§ Data lines
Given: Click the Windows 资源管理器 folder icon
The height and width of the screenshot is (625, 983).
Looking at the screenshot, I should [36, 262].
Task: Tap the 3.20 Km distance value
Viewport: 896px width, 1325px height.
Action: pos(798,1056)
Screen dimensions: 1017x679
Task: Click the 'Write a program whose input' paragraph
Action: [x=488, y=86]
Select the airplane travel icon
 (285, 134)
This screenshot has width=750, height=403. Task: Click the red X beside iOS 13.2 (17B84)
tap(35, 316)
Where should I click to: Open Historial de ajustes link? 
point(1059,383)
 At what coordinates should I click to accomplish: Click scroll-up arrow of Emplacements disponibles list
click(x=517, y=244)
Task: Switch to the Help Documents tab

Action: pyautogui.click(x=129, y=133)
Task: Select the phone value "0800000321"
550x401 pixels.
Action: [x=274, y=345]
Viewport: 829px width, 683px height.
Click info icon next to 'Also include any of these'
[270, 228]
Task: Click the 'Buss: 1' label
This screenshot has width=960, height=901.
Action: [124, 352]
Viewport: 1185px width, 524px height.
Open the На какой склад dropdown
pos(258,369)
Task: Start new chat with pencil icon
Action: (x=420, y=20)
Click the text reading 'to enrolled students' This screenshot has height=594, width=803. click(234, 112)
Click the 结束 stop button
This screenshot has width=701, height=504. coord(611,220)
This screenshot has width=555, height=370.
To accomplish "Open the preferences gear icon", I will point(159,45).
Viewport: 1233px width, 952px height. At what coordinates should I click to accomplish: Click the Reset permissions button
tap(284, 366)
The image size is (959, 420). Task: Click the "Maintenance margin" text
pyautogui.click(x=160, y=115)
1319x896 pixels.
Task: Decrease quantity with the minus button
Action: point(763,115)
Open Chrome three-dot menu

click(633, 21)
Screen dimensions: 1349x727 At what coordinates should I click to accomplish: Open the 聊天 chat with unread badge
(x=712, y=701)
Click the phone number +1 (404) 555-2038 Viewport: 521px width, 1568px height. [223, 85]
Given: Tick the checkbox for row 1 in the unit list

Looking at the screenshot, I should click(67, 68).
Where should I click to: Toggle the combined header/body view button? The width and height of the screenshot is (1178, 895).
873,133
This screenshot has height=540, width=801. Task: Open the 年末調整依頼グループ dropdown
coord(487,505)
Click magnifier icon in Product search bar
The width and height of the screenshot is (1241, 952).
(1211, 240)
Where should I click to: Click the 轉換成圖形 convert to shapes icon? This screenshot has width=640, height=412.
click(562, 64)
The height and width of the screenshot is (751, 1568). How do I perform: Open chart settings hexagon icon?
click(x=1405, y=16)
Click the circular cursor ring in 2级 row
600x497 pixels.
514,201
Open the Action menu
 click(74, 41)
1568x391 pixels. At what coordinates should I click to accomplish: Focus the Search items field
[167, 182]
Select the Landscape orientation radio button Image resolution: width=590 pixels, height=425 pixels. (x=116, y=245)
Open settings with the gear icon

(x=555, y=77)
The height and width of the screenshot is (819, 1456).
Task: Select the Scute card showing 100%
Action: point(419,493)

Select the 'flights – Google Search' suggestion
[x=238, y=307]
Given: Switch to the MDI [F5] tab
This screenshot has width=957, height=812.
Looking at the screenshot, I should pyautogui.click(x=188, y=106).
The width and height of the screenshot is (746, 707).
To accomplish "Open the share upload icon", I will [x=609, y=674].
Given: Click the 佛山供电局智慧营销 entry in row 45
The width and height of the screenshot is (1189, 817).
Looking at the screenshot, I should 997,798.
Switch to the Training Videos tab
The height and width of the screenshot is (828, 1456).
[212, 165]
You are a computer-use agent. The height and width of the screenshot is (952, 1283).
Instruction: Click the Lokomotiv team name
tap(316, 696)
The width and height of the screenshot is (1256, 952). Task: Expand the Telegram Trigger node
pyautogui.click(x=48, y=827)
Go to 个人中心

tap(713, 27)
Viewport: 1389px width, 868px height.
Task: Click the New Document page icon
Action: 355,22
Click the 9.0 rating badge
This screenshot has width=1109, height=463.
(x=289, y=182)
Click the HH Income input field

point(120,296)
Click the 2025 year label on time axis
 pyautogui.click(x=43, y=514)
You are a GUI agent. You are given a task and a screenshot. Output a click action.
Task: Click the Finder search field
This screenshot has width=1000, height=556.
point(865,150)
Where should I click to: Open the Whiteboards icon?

§ Task to carry out
Convert everything from the line that contains "Where should I click to: Toggle" down to the line that contains "click(74, 41)" into a numbered list, leaving out blank lines.

§ Solution for this task
1. Where should I click to: Toggle the combined header/body view button? The width and height of the screenshot is (1178, 895).
2. 873,133
3. This screenshot has height=540, width=801. Task: Open the 年末調整依頼グループ dropdown
4. coord(487,505)
5. Click magnifier icon in Product search bar
6. The width and height of the screenshot is (1241, 952).
7. (1211, 240)
8. Where should I click to: Click the 轉換成圖形 convert to shapes icon? This screenshot has width=640, height=412.
9. click(562, 64)
10. The height and width of the screenshot is (751, 1568). How do I perform: Open chart settings hexagon icon?
11. click(x=1405, y=16)
12. Click the circular cursor ring in 2级 row
13. 600x497 pixels.
14. 514,201
15. Open the Action menu
16.  click(74, 41)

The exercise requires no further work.